Look through the records below for the line with "[De Molen Balcones". Return that line and each one after it up to and including the line with "[Boon Oude Geuze", exactly.
━━━ Entries supplied ━━━
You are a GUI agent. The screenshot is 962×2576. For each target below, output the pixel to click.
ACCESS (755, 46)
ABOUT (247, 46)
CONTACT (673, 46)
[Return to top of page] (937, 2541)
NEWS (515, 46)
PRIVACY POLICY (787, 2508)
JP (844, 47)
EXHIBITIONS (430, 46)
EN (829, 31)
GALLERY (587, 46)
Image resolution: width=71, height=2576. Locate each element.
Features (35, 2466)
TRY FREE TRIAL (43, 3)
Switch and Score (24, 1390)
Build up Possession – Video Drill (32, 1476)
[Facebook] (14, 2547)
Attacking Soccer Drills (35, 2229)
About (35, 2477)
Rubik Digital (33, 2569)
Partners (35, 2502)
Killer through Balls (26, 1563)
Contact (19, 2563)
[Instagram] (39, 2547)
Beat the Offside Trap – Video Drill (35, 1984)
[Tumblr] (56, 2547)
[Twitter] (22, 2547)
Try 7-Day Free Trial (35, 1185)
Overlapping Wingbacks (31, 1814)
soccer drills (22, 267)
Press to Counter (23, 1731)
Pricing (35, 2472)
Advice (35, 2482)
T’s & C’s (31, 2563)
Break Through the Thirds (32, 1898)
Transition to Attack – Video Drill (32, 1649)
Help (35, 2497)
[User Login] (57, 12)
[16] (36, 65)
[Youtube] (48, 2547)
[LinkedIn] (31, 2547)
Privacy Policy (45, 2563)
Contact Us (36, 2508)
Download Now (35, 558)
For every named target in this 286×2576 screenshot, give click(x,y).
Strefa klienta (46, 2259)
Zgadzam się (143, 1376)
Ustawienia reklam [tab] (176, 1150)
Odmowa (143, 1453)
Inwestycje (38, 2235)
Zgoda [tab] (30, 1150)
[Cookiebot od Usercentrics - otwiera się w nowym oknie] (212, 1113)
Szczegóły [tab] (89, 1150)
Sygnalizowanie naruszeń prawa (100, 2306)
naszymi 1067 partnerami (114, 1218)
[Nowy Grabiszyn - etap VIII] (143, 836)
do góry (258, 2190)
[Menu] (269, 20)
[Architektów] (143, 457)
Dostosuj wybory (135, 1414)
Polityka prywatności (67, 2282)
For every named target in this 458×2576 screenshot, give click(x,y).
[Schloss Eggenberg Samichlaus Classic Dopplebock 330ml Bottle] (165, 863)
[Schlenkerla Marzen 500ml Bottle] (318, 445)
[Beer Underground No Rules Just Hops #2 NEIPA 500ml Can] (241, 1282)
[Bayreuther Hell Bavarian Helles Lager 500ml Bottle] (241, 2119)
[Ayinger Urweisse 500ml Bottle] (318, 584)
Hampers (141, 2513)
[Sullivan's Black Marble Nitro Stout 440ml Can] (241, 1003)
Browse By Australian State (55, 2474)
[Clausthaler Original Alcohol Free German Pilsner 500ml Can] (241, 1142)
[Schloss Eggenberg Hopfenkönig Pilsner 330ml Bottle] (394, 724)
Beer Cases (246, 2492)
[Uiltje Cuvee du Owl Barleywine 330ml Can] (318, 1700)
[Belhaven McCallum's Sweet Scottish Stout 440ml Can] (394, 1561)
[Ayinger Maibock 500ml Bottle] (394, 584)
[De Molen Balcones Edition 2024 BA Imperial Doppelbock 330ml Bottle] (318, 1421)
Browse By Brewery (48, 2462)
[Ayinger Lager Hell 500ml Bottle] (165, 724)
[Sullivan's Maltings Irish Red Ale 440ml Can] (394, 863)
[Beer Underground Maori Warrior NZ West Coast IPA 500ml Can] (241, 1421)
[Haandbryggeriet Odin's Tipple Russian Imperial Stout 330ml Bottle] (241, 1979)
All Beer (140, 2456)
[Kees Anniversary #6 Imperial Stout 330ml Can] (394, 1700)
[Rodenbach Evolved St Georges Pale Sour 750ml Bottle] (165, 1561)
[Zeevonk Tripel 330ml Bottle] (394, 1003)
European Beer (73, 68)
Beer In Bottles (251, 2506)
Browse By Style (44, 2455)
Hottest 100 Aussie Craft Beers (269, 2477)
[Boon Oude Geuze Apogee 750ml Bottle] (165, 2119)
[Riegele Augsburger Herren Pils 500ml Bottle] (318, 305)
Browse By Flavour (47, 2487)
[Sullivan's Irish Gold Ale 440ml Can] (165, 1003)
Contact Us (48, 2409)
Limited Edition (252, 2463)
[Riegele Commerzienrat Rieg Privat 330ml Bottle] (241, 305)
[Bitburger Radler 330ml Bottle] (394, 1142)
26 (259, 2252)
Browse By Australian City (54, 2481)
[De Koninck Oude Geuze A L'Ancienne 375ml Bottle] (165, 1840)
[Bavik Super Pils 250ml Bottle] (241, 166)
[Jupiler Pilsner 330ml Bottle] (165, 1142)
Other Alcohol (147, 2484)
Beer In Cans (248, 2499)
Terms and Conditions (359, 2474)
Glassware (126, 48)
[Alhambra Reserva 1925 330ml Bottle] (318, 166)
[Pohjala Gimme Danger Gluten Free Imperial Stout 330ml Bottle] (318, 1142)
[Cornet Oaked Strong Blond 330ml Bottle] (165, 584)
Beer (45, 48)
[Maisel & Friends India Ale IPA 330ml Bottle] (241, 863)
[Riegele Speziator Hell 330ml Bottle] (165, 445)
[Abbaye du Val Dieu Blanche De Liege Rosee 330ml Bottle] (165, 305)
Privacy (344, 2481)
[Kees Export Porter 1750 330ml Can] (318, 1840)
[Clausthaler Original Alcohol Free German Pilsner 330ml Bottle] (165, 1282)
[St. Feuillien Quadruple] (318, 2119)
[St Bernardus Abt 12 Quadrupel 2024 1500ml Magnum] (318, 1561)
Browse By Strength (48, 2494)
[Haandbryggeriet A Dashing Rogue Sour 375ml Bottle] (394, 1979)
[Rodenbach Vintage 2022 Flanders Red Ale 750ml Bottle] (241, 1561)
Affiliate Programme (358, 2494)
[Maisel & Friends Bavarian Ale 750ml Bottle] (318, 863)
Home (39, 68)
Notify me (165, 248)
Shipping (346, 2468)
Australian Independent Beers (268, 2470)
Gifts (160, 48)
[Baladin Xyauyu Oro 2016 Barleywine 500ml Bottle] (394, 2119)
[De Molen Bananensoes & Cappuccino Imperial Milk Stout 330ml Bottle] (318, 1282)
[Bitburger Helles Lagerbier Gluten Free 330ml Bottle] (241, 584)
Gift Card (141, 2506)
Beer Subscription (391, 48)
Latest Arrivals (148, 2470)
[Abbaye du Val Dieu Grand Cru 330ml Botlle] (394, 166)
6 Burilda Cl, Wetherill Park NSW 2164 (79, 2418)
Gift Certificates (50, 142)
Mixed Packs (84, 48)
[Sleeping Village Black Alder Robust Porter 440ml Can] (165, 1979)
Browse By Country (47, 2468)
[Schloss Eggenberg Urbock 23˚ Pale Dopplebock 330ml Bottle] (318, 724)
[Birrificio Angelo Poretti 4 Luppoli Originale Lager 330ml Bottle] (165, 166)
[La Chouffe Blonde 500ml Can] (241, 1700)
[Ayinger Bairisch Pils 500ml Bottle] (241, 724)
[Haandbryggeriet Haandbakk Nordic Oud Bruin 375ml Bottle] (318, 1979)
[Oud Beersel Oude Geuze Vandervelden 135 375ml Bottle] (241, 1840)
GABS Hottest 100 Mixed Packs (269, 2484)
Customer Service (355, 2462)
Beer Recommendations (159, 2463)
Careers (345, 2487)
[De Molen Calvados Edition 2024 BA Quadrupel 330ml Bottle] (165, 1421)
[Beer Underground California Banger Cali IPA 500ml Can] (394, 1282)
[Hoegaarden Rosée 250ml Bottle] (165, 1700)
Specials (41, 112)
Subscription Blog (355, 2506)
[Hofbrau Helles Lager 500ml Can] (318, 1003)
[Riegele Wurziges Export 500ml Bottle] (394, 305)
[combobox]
━━━
Final answer:
[De Molen Balcones Edition 2024 BA Imperial Doppelbock 330ml Bottle] (318, 1421)
Browse By Brewery (48, 2462)
[Ayinger Lager Hell 500ml Bottle] (165, 724)
[Sullivan's Maltings Irish Red Ale 440ml Can] (394, 863)
[Beer Underground Maori Warrior NZ West Coast IPA 500ml Can] (241, 1421)
[Haandbryggeriet Odin's Tipple Russian Imperial Stout 330ml Bottle] (241, 1979)
All Beer (140, 2456)
[Kees Anniversary #6 Imperial Stout 330ml Can] (394, 1700)
[Rodenbach Evolved St Georges Pale Sour 750ml Bottle] (165, 1561)
[Zeevonk Tripel 330ml Bottle] (394, 1003)
European Beer (73, 68)
Beer In Bottles (251, 2506)
Browse By Style (44, 2455)
Hottest 100 Aussie Craft Beers (269, 2477)
[Boon Oude Geuze Apogee 750ml Bottle] (165, 2119)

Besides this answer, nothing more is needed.